Exercise objective:
A single figure is the whole answer: the number of lines in the records that contain "screenshot".

Data provided:
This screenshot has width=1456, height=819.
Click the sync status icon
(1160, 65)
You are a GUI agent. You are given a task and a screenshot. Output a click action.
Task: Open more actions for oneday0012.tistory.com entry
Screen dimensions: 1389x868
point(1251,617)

Completed task:
2